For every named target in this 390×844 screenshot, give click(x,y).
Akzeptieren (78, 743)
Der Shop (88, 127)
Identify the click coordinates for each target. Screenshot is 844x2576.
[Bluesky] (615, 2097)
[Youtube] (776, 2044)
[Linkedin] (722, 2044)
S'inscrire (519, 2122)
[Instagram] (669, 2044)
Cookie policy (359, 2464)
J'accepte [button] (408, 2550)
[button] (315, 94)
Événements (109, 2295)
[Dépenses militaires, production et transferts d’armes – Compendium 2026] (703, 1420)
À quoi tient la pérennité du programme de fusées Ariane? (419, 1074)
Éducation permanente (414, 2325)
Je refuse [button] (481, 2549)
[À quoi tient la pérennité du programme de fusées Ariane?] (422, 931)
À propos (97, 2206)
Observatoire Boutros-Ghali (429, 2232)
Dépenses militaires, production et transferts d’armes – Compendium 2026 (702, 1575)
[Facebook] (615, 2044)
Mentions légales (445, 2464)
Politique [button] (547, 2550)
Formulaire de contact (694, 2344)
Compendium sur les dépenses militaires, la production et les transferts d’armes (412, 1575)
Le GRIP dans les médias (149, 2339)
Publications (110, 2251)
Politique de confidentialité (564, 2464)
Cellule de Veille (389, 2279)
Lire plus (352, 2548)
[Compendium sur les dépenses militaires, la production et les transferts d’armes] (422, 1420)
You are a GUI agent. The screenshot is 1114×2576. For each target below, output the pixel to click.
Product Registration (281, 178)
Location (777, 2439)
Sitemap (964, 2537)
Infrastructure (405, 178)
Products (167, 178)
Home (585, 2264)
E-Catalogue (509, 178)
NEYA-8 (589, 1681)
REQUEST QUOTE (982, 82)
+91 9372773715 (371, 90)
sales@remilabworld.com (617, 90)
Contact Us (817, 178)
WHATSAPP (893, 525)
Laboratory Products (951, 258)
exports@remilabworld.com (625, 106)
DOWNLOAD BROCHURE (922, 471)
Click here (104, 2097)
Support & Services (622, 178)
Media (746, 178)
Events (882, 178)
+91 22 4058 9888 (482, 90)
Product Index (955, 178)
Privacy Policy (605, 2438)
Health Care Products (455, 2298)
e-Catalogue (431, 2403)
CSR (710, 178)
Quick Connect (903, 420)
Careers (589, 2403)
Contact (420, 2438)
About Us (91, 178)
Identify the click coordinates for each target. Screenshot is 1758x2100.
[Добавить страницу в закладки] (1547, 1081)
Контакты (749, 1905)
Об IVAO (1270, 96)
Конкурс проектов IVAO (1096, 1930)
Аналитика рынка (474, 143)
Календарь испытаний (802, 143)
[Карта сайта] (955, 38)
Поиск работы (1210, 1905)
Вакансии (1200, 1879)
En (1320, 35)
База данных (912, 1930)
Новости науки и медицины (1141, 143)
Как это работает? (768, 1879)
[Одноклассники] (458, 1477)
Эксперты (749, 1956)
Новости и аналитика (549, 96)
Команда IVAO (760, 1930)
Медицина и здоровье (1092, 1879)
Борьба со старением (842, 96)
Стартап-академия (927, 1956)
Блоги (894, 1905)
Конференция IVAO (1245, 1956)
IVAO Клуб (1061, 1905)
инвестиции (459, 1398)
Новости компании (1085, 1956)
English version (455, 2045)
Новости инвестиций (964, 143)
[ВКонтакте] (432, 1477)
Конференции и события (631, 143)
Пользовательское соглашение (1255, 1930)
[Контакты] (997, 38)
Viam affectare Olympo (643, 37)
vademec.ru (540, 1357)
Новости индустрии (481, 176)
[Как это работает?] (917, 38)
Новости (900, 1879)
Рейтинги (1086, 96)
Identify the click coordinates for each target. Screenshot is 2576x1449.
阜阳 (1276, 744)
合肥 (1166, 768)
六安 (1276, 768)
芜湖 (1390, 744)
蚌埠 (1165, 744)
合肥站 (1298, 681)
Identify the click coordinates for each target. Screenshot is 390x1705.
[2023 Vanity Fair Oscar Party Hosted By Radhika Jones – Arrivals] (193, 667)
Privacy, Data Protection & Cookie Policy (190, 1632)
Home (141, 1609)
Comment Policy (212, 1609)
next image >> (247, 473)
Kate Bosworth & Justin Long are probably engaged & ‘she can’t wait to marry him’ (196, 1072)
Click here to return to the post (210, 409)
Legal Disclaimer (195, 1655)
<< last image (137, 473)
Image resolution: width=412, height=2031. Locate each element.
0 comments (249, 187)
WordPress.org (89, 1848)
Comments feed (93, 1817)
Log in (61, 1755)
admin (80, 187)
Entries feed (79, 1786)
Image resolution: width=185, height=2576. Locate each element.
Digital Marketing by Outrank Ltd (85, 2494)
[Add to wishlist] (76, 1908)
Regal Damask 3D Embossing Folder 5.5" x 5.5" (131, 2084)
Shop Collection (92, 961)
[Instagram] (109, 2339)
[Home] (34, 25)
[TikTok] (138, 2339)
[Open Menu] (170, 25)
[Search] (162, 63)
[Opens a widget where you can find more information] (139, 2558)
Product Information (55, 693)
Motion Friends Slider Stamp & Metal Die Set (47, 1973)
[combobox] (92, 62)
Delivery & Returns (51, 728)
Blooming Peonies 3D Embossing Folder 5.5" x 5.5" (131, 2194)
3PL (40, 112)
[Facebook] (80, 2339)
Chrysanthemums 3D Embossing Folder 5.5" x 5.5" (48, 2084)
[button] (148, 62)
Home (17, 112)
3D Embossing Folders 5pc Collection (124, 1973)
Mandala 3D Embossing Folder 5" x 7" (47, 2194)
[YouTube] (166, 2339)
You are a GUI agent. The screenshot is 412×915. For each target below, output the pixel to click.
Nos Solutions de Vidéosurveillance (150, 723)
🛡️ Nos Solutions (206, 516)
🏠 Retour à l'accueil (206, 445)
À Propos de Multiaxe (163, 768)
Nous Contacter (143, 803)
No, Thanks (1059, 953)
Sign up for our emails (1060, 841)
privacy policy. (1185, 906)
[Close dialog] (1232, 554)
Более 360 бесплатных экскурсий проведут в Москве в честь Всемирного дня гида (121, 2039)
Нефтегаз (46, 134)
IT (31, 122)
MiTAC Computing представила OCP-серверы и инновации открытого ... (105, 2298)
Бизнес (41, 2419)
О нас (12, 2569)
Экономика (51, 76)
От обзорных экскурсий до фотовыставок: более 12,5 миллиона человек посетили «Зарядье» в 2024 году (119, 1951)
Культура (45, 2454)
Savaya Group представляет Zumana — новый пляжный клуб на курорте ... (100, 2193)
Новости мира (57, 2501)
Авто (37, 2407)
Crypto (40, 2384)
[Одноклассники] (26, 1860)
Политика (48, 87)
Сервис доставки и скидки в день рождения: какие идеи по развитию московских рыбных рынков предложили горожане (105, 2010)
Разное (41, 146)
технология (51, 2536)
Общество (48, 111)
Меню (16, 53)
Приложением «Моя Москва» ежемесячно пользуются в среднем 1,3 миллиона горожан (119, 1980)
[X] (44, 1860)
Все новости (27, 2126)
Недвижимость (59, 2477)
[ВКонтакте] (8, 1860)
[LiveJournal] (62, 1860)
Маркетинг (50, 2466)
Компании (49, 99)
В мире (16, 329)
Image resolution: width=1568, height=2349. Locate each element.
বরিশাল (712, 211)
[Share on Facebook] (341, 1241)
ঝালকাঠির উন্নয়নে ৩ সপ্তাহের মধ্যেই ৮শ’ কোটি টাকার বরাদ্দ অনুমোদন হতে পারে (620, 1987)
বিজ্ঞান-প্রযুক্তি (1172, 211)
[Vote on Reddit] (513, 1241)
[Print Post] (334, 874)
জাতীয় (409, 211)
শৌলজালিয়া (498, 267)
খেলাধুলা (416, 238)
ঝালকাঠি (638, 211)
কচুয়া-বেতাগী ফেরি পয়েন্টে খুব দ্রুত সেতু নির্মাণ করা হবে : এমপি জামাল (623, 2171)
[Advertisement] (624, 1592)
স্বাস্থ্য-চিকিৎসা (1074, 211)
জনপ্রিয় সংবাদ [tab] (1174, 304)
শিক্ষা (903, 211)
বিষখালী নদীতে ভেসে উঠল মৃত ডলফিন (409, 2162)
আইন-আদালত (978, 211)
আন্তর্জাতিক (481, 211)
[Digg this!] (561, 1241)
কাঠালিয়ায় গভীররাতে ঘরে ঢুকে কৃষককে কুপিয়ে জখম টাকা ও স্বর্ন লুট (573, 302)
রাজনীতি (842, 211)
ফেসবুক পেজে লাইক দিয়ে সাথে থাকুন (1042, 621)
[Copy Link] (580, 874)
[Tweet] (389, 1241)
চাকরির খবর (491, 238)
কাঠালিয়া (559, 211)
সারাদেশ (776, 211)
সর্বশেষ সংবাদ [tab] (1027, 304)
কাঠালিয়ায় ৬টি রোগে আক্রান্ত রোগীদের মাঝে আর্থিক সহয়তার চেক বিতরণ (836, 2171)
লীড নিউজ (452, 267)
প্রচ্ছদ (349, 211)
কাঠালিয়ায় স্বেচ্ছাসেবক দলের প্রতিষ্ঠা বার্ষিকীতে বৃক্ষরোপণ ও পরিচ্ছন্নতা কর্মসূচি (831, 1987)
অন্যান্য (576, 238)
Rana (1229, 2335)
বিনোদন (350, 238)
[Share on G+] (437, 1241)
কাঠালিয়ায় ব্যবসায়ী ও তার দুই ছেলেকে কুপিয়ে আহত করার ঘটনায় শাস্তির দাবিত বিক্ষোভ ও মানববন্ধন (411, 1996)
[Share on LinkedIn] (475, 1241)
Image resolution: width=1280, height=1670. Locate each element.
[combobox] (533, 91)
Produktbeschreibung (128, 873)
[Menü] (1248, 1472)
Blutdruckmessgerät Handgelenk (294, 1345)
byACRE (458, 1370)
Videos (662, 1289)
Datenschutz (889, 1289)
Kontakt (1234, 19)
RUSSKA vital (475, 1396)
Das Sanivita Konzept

--*--

Beginning at the line above that contains "[Copy Link] (580, 874)", return each line exactly through the line that contains "[Menü] (1248, 1472)", and no others.

SOLUTION TO THE EXERCISE |
[Copy Link] (580, 874)
[Tweet] (389, 1241)
চাকরির খবর (491, 238)
কাঠালিয়া (559, 211)
সারাদেশ (776, 211)
সর্বশেষ সংবাদ [tab] (1027, 304)
কাঠালিয়ায় ৬টি রোগে আক্রান্ত রোগীদের মাঝে আর্থিক সহয়তার চেক বিতরণ (836, 2171)
লীড নিউজ (452, 267)
প্রচ্ছদ (349, 211)
কাঠালিয়ায় স্বেচ্ছাসেবক দলের প্রতিষ্ঠা বার্ষিকীতে বৃক্ষরোপণ ও পরিচ্ছন্নতা কর্মসূচি (831, 1987)
অন্যান্য (576, 238)
Rana (1229, 2335)
বিনোদন (350, 238)
[Share on G+] (437, 1241)
কাঠালিয়ায় ব্যবসায়ী ও তার দুই ছেলেকে কুপিয়ে আহত করার ঘটনায় শাস্তির দাবিত বিক্ষোভ ও মানববন্ধন (411, 1996)
[Share on LinkedIn] (475, 1241)
Image resolution: width=1280, height=1670. Locate each element.
[combobox] (533, 91)
Produktbeschreibung (128, 873)
[Menü] (1248, 1472)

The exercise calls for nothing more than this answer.